Vanishing Waves opens the door for a personal human exploration due its levelheaded managing of the tech, driven by the gripping -- albeit self-controlled -- visual temperament of Aurora's mental space. Focused on the frailty of the boundaries that separate reality, memory, emotion, and mental fabrication, Buozyte not only shows an interest in those lines, but also how they're crossed and react to the psychological integrity of both the research subject and the researcher. This happens almost entirely within the arresting imagery captured by cinematographer Feliksas Abrukauskas that twists the conventions of a dream-like space: ethereal waves and clouds, a boxy half-erected domicile, and the expanses of an isolated beach, forming an environment that's as eerie as it is familiarly idyllic. This isn't a project that purely wants to occupy the audience's mind with whimsical visuals, though, as doing so would distract from the human perspective it conveys about it being a space easily mistaken for reality or fantasy.

It'd be natural to assume that the relationship between Lukas and Aurora would revolve around conversation -- calls of anxiety from a mind trapped in a comatose body wouldn't feel out-of-place -- but for the most part Vanishing Waves chooses to avoid straightforward communication in lieu of obscure, sensory-driven contact, a raw melding of synapses and dreamscapes. Part of that boils down to the roots of Buozyte's artistic desires: there's a degree of overt eroticism in their time together that's both intentionally provocative and undeniably poetic, where their passion delves into something closer to a Freudian psychosexual interaction.
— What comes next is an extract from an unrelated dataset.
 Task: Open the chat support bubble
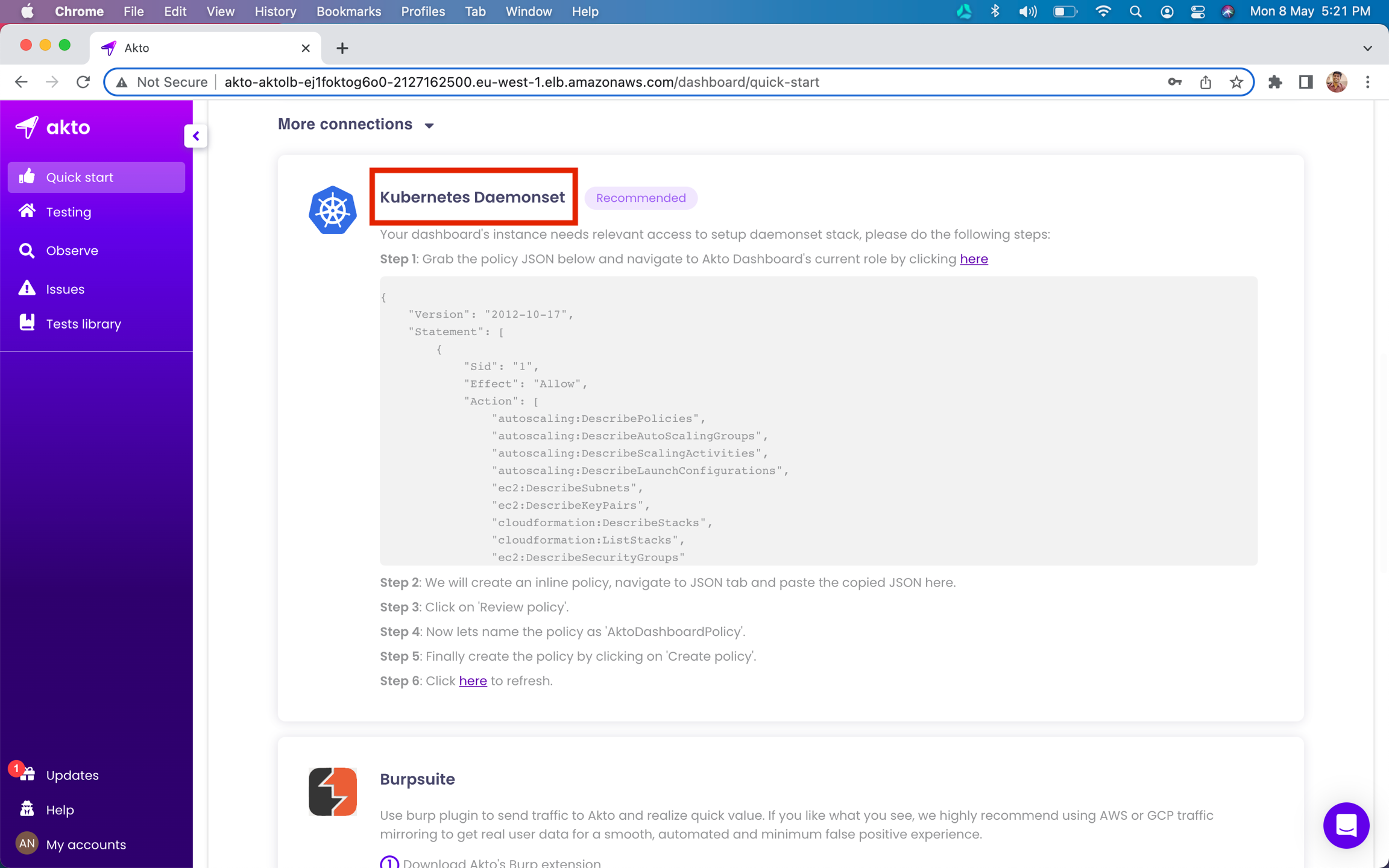1346,825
Calling their relationship a "romance" would probably be inaccurate, as would judging the chemistry between actors Jurga Jutaite and Marius Jampolskis based on that convention; their intimacy is raw, playful, confusing, and at times eerily vacant. Perhaps that's part of the intent and perhaps it isn't, but either way it's easy to comprehend why Lukas would become enamored.
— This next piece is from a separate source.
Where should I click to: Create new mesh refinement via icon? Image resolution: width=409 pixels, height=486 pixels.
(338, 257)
Driven by soul-stirring music and progressively involved visual motifs, such as an almost Cronenberg-like melding of writhing bodies and distressing glimpses at memories, very little of Vanishing Waves stays clear-cut as it approaches its bittersweet conclusion. Director Buozyte allows these vivid sensations to remain Lukas' and Aurora's guiding force through sly abstractions, extended shots in the vein of Andrei Tarkovsky or Stanley Kubrick, and even subtle meta-hints towards what the director aims to accomplish (there's a moment where Lukas plays a gorgeous video-game, ICO, involving a protagonist leading a ghostly girl out of their prison world). Whether some images linger longer than necessary for the point to get across doesn't really matter: none of them are devoid of relevance, no matter how lengthy, conceptual, or sensual. They create a captivating, often lurid mosaic that escalates in tension, conveying enough emotional clarity to justify their duration as a stunning examination of the human brain's mystique.